*** Block opens ***

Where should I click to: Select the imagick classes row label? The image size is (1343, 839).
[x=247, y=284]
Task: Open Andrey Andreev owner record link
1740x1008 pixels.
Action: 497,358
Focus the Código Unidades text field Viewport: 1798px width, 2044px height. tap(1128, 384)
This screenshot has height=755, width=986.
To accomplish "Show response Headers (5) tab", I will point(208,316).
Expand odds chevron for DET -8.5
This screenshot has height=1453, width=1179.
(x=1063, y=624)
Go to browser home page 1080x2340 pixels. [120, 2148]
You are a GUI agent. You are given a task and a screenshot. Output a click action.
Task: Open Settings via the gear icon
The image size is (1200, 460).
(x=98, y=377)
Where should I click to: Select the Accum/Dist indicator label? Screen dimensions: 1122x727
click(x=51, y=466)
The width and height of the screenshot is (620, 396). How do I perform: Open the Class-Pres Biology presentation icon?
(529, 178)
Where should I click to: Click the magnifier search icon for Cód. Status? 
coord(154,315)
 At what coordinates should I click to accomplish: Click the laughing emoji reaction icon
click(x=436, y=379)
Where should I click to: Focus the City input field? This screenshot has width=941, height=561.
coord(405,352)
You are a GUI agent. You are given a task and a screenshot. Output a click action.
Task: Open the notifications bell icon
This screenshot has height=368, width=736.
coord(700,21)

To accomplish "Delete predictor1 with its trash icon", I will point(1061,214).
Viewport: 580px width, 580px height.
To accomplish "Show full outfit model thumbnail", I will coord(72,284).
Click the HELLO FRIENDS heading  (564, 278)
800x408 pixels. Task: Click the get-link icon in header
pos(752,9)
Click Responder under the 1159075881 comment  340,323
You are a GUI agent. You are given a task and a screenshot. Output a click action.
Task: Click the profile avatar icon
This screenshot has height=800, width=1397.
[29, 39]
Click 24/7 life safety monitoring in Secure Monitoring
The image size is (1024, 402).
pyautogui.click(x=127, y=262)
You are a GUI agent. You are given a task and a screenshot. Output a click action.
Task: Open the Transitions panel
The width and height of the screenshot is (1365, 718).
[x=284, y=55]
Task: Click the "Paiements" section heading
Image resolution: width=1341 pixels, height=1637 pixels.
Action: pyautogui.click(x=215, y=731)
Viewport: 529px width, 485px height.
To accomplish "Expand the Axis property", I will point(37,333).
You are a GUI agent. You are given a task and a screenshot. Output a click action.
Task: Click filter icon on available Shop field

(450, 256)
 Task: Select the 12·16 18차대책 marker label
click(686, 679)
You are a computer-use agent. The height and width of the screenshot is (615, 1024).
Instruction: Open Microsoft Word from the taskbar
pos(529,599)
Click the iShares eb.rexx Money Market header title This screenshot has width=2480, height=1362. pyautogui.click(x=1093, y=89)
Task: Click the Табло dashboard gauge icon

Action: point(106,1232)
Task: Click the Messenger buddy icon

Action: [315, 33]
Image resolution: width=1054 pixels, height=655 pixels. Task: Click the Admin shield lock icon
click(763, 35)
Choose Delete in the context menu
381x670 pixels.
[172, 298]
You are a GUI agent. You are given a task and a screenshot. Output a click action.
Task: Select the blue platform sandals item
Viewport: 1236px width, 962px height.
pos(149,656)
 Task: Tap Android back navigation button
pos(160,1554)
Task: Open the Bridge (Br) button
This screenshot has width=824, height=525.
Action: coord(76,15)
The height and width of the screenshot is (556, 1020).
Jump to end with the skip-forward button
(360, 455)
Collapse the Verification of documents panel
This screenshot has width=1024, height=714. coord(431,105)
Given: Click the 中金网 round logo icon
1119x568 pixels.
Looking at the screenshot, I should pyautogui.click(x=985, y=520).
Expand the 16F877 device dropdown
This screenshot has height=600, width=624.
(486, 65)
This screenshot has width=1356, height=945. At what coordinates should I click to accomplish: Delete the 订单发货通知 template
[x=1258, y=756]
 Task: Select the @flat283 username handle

*** Block closes ***

* **Aim of the task**: Set down every entry once more, exactly as it was written above.

* **Solution for this exercise**:
Where should I click to: Select the imagick classes row label? The image size is (1343, 839).
[x=247, y=284]
Task: Open Andrey Andreev owner record link
1740x1008 pixels.
Action: 497,358
Focus the Código Unidades text field Viewport: 1798px width, 2044px height. tap(1128, 384)
This screenshot has height=755, width=986.
To accomplish "Show response Headers (5) tab", I will point(208,316).
Expand odds chevron for DET -8.5
This screenshot has height=1453, width=1179.
(x=1063, y=624)
Go to browser home page 1080x2340 pixels. [120, 2148]
You are a GUI agent. You are given a task and a screenshot. Output a click action.
Task: Open Settings via the gear icon
The image size is (1200, 460).
(x=98, y=377)
Where should I click to: Select the Accum/Dist indicator label? Screen dimensions: 1122x727
click(x=51, y=466)
The width and height of the screenshot is (620, 396). How do I perform: Open the Class-Pres Biology presentation icon?
(529, 178)
Where should I click to: Click the magnifier search icon for Cód. Status? 
coord(154,315)
 At what coordinates should I click to accomplish: Click the laughing emoji reaction icon
click(x=436, y=379)
Where should I click to: Focus the City input field? This screenshot has width=941, height=561.
coord(405,352)
You are a GUI agent. You are given a task and a screenshot. Output a click action.
Task: Open the notifications bell icon
This screenshot has height=368, width=736.
coord(700,21)

To accomplish "Delete predictor1 with its trash icon", I will point(1061,214).
Viewport: 580px width, 580px height.
To accomplish "Show full outfit model thumbnail", I will coord(72,284).
Click the HELLO FRIENDS heading  (564, 278)
800x408 pixels. Task: Click the get-link icon in header
pos(752,9)
Click Responder under the 1159075881 comment  340,323
You are a GUI agent. You are given a task and a screenshot. Output a click action.
Task: Click the profile avatar icon
This screenshot has height=800, width=1397.
[29, 39]
Click 24/7 life safety monitoring in Secure Monitoring
The image size is (1024, 402).
pyautogui.click(x=127, y=262)
You are a GUI agent. You are given a task and a screenshot. Output a click action.
Task: Open the Transitions panel
The width and height of the screenshot is (1365, 718).
[x=284, y=55]
Task: Click the "Paiements" section heading
Image resolution: width=1341 pixels, height=1637 pixels.
Action: pyautogui.click(x=215, y=731)
Viewport: 529px width, 485px height.
To accomplish "Expand the Axis property", I will point(37,333).
You are a GUI agent. You are given a task and a screenshot. Output a click action.
Task: Click filter icon on available Shop field

(450, 256)
 Task: Select the 12·16 18차대책 marker label
click(686, 679)
You are a computer-use agent. The height and width of the screenshot is (615, 1024).
Instruction: Open Microsoft Word from the taskbar
pos(529,599)
Click the iShares eb.rexx Money Market header title This screenshot has width=2480, height=1362. pyautogui.click(x=1093, y=89)
Task: Click the Табло dashboard gauge icon

Action: point(106,1232)
Task: Click the Messenger buddy icon

Action: [315, 33]
Image resolution: width=1054 pixels, height=655 pixels. Task: Click the Admin shield lock icon
click(763, 35)
Choose Delete in the context menu
381x670 pixels.
[172, 298]
You are a GUI agent. You are given a task and a screenshot. Output a click action.
Task: Select the blue platform sandals item
Viewport: 1236px width, 962px height.
pos(149,656)
 Task: Tap Android back navigation button
pos(160,1554)
Task: Open the Bridge (Br) button
This screenshot has width=824, height=525.
Action: coord(76,15)
The height and width of the screenshot is (556, 1020).
Jump to end with the skip-forward button
(360, 455)
Collapse the Verification of documents panel
This screenshot has width=1024, height=714. coord(431,105)
Given: Click the 中金网 round logo icon
1119x568 pixels.
Looking at the screenshot, I should pyautogui.click(x=985, y=520).
Expand the 16F877 device dropdown
This screenshot has height=600, width=624.
(486, 65)
This screenshot has width=1356, height=945. At what coordinates should I click to accomplish: Delete the 订单发货通知 template
[x=1258, y=756]
 Task: Select the @flat283 username handle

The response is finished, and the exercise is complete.